Among the high growth countries of Central Asia, Uzbekistan is a classic example of a child dependency burden: the young age groups are much bigger than the adult age groups. Among other things, this implies a burden on the educational system. One has to make a large share of the 25 year old population schoolteachers just to keep literacy from falling. By 2050, the situation does improve somewhat.

Albania and Azerbaijan are two intermediate cases of population growth. In both cases, the age pyramid for 1995 is in the shape of a typical higher growth country (i.e., very bottom heavy). By 2050, however, we begin to see a shape more similar to the other European countries. The age structure is roughly rectangular, with no age group much different in size from another.

CONCLUSIONS

Demography is an integral component of the setting in which economic and social change will occur in the former Soviet Union and Eastern Europe. The trends and projections we discussed above provide several insights into future human resources and their welfare needs.

The first conclusion that can be drawn from the projections is that for most of the countries analyzed, population growth will continue (or resume after a brief period of decline) in the short-run, although fertility is often below the replacement rate. In the long-run, however, the effect of below-replacement fertility on age structure may have serious consequences. In the countries with social security systems, aging implies an increase in the ratio of beneficiaries to the working population. The greater the share in the number of dependents in the population, the greater the required rises in labor productivity necessary to avert a deterioration in the standard of living. Unless fertility rises substantially, most of the countries of Eastern Europe and the European part of the former Soviet Union can expect to confront this long-run scenario after they emerge from the radical shocks of the economic present and near future.

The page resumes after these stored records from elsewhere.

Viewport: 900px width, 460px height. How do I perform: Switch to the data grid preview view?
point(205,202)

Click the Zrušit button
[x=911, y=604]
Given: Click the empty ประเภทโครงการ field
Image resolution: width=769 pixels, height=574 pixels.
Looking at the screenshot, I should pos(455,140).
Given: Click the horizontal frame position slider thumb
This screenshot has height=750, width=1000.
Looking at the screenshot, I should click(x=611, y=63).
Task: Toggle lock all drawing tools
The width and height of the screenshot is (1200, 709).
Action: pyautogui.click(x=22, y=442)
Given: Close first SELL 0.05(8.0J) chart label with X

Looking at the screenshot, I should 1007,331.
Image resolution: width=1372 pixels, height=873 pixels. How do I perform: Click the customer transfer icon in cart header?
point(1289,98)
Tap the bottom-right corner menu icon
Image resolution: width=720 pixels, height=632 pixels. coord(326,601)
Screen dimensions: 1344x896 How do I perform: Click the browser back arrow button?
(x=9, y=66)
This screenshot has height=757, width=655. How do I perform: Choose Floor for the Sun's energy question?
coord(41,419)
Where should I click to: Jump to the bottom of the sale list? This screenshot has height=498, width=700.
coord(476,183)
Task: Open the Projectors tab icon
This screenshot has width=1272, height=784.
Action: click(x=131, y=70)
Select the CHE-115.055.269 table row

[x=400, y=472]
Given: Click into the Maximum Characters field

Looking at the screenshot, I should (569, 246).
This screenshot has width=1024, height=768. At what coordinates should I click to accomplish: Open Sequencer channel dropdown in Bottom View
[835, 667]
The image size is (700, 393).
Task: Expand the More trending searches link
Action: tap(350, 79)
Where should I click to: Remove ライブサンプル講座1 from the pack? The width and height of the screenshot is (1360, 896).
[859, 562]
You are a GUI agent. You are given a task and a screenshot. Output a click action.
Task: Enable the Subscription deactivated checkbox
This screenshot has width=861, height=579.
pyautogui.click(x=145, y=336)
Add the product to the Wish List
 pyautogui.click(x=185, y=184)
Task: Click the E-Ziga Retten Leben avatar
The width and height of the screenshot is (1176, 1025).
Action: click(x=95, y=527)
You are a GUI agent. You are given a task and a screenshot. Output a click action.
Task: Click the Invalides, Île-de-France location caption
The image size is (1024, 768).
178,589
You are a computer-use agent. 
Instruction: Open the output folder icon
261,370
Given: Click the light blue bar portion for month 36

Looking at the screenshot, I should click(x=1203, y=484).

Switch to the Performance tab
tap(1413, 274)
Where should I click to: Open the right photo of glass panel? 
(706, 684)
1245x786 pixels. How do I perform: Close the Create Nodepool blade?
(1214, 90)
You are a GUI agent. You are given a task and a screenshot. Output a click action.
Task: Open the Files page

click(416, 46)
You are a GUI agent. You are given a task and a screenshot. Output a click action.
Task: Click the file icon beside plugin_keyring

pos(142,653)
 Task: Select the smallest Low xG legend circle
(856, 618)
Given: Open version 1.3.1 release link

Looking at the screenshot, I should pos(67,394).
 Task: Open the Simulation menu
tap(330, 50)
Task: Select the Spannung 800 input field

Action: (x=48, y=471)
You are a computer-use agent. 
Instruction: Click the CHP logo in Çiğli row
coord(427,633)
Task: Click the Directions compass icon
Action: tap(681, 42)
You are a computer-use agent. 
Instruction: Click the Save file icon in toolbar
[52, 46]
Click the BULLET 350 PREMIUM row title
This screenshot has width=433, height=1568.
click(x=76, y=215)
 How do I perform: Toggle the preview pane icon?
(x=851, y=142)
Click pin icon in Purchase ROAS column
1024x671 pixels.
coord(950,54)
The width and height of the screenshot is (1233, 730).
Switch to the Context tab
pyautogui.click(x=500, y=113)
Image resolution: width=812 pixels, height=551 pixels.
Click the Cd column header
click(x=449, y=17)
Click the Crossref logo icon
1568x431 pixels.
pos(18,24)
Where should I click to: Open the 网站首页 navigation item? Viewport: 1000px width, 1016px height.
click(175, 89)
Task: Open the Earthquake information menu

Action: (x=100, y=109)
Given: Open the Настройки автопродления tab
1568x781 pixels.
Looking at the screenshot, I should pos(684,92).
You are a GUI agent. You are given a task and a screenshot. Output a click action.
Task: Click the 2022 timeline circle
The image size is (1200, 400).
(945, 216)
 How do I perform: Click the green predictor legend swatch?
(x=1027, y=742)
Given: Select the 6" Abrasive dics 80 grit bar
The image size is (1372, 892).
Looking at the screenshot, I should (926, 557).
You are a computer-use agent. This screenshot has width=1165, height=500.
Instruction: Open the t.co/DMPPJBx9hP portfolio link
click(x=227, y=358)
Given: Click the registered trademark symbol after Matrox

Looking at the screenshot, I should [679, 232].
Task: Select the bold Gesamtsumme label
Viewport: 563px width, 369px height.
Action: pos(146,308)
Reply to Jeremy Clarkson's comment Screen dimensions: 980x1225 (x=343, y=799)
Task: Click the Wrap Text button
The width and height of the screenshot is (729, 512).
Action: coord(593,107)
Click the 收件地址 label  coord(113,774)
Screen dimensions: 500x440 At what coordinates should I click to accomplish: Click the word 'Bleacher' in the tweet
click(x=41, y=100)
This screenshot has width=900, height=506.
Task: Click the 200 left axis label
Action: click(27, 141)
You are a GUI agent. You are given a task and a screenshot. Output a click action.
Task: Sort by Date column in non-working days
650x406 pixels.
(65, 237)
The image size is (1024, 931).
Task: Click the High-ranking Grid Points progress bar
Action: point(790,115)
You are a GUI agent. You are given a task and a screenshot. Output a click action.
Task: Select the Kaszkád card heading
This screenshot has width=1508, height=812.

An entirely different set of demographic problems and prospects characterizes the populations of Central Asia and, to a lesser extent, Albania and Azerbaijan. These countries all will have high population growth that entails major demands on limited local resources. In these countries, the need to feed, clothe, and house a rapidly growing population drains resources that could otherwise be used for industrial development, environmental protection, or other requirements. Unfortunately, further massive population increases appear inevitable, particularly in the Central Asian countries, where we project a doubling of the population in the next 50 years, despite assumed reductions in fertility. However, the beneficial effect of a shift in age composition associated with declining fertility may help cushion the impact of population growth in these regions somewhat.

APPENDIX: REGION DEFINITIONS

Non-Soviet Eastern Europe:

Poland, Czech Republic, Slovakia, Hungary, Romania, Bulgaria, Albania, Macedonia, Serbia, Montenegro, Bosnia and Herzegovina, Croatia, Slovenia.

Former Soviet Union:

Estonia, Latvia, Lithuania, Belarus, Ukraine, Moldova, Russia, Georgia, Armenia, Azerbaijan, Kazakhstan, Uzbekistan, Turkmenistan, Tajikistan, Kyrgyzstan.

Non-Russia European FSU:

Estonia, Latvia, Lithuania, Belarus, Ukraine, Moldova

Baltics:

Estonia, Latvia, Lithuania

Caucasus:

Georgia, Armenia, Azerbaijan

Central Asia:

Kazakhstan, Uzbekistan, Turkmenistan, Tajikistan, Kyrgyzstan.


Eurasia Bulletin, Autumn 1996, pages 13-17.